**THE PROBLEM:**
Summarize the article on the Ebola outbreak's economic effects in west Africa in two sentences.

**EXTRACT TO READ:**

☆ ☆ ☆ ☆ ☆

Zoom Dosso Monrovia
THE WORST outbreak of the Ebola virus is taking a heavy toll on west Africa’s economy as crops rot in the fields, mines are abandoned and goods cannot get to market.
The epidemic has killed 1 427 people and infected thousands more. On Friday health officials said the fever had spread to all corners of Liberia, the worst-hit country, where 624 people have died so far.
But beyond the mounting death toll, the disease is undermining the region’s economic growth and threatening the development of some of the world’s poorest countries.
“It is a total catastrophe. We are losing lots of money,” said Alhaji Bamogo, who sells clothes in the market in the Liberian capital, Monrovia.
“All those who are coming to the market come only to buy food or products for the disinfection of Ebola,” he said.
Across Liberia, Sierra Leone, Guinea and Nigeria, companies are suspending operations.
Several international airlines have halted their flights to west Africa in a move that Moody’s Investors Service warns “will exact an economic toll” on the region.
And experts warn that the impact for the regional economy could be dire if the disease takes hold in Nigeria, where 15 cases have been identified and five people have died.
“The Ebola epidemic is not just a public health crisis but an economic crisis… affecting many sectors of activity,” the president of the African Development Bank, Donald Kaberuka, warned this month.
So far the epidemic has not threatened Nigeria’s oil industry, which is centred in the southern Niger Delta about 1 000km from Lagos, where the cases have been found.
The service industry is feeling the effects, however.
“Bookings to hotels have dropped by almost 30 percent so far this month, as have orders for food and drink for large social gatherings,” said Bismarck Rewane, the head of the Lagos-based Financial Derivatives Company.
Philippe Hugon, the Africa research director at French think tank IRIS, said the biggest threat was a long-term pull-out of global companies.
“Everything depends on whether this stays limited or whether the epidemic continues to spread in a prolonged way. The heads of foreign businesses on the ground are very concerned,” he said.
The disease is also exacting a direct economic toll by sapping already stretched government budgets.
Moody’s warned it would squeeze state coffers from all sides by forcing both “increased health expenditures, and… an Ebola-induced economic slowdown on government revenue generation”.
For people on the ground, the epidemic has created an even more pressing problem: food shortages.
In the markets, supplies of staple commodities are already dwindling, with only the bravest traders willing to venture far afield to buy stocks.
In quarantined zones in Sierra Leone and Liberia, key cash crops such as cocoa and coffee have been left rotting in the fields as farmers fear to stray far from home.
“People are going to move around less and less,” said Philippe de Vreyer at the University of Paris.
“For instance, the man who usually goes to the local market to sell his vegetables will decide to stay home. People are not going to get their supplies, with all that entails.”

☆ ☆ ☆ ☆ ☆

(Collected data)
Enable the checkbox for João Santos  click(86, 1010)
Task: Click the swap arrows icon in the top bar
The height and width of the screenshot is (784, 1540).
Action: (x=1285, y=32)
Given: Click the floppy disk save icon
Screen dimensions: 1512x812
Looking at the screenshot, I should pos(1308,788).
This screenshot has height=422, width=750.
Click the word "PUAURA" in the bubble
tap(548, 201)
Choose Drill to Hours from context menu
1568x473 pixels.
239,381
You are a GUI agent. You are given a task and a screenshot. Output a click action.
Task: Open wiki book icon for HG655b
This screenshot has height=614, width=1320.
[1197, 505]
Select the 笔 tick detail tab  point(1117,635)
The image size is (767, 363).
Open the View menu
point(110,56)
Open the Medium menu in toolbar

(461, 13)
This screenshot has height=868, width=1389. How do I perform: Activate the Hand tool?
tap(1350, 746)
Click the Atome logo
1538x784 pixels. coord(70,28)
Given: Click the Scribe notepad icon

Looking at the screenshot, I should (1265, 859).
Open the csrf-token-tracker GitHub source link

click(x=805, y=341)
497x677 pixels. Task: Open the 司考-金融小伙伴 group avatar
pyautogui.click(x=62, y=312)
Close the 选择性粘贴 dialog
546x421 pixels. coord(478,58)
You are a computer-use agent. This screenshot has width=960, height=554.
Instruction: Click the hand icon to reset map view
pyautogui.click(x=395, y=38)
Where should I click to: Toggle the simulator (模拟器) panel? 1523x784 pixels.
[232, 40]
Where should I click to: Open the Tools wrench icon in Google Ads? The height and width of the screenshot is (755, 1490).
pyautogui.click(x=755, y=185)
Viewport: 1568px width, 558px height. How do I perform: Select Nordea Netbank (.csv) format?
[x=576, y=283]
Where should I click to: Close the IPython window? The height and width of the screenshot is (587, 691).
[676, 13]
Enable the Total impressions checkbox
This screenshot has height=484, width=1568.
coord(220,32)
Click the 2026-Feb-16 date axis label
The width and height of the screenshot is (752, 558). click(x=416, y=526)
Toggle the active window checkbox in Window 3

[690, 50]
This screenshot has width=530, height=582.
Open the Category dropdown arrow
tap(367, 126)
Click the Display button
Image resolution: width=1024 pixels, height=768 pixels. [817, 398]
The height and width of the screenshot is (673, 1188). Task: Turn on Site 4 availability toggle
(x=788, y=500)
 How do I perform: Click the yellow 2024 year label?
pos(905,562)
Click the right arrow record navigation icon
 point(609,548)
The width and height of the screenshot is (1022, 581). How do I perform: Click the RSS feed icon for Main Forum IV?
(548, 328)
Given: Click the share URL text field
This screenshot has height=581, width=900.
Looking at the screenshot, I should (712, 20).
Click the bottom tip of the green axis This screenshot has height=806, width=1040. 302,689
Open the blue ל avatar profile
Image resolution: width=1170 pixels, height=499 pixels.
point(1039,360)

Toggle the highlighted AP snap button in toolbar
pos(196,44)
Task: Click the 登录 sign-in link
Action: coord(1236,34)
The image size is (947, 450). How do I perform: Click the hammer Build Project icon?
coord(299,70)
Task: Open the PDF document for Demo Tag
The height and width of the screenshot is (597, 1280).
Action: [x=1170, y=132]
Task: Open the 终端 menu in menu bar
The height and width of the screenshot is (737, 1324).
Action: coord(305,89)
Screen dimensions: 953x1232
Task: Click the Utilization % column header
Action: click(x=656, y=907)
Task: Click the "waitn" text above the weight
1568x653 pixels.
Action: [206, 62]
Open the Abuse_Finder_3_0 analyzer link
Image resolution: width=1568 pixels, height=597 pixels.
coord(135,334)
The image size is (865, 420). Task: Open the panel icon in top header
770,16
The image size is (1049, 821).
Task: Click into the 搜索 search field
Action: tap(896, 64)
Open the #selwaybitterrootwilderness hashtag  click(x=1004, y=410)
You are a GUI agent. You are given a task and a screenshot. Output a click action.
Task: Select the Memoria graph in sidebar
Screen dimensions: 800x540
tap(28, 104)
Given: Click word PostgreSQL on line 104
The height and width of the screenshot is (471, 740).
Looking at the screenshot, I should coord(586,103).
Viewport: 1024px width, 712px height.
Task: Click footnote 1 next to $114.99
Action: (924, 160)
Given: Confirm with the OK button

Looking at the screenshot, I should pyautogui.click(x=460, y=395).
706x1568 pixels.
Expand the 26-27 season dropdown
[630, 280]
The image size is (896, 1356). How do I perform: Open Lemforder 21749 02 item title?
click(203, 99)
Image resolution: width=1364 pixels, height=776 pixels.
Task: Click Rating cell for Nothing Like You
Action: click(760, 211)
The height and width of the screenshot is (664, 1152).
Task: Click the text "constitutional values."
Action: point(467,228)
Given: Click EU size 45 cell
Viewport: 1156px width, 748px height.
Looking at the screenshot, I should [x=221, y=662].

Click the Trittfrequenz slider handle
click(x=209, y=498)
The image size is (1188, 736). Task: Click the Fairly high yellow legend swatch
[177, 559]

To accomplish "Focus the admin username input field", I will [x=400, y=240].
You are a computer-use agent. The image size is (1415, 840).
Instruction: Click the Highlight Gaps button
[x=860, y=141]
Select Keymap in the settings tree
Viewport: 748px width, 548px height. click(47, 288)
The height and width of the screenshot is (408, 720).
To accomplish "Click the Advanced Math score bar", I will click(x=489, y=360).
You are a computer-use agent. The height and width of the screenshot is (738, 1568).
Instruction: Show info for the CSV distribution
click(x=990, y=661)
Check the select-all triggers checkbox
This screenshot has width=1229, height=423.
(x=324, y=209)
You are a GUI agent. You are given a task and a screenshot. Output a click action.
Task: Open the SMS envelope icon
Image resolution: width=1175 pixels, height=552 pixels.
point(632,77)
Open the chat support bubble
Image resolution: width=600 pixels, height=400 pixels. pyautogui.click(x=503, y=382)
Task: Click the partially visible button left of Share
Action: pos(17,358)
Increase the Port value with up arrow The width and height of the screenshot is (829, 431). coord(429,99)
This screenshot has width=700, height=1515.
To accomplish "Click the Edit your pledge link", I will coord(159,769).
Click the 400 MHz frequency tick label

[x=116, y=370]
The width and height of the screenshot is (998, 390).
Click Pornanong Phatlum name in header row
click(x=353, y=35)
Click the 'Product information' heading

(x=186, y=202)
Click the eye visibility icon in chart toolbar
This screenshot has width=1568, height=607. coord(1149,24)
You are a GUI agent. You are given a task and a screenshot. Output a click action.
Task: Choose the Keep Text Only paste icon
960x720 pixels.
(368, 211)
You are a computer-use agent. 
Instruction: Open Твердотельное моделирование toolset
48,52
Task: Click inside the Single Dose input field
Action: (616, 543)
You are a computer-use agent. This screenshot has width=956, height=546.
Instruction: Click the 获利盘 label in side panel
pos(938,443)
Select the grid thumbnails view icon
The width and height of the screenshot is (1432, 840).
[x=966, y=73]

☆ ☆ ☆ ☆ ☆

**RESULT BELOW:**
The worst Ebola outbreak, which has killed 1 427 people, is hurting west Africa's economy as crops rot in the fields, mines are abandoned, companies suspend operations, airlines halt flights and government budgets come under strain. Experts warn the damage could be dire if the disease takes hold in Nigeria, and people on the ground already face food shortages as market supplies dwindle.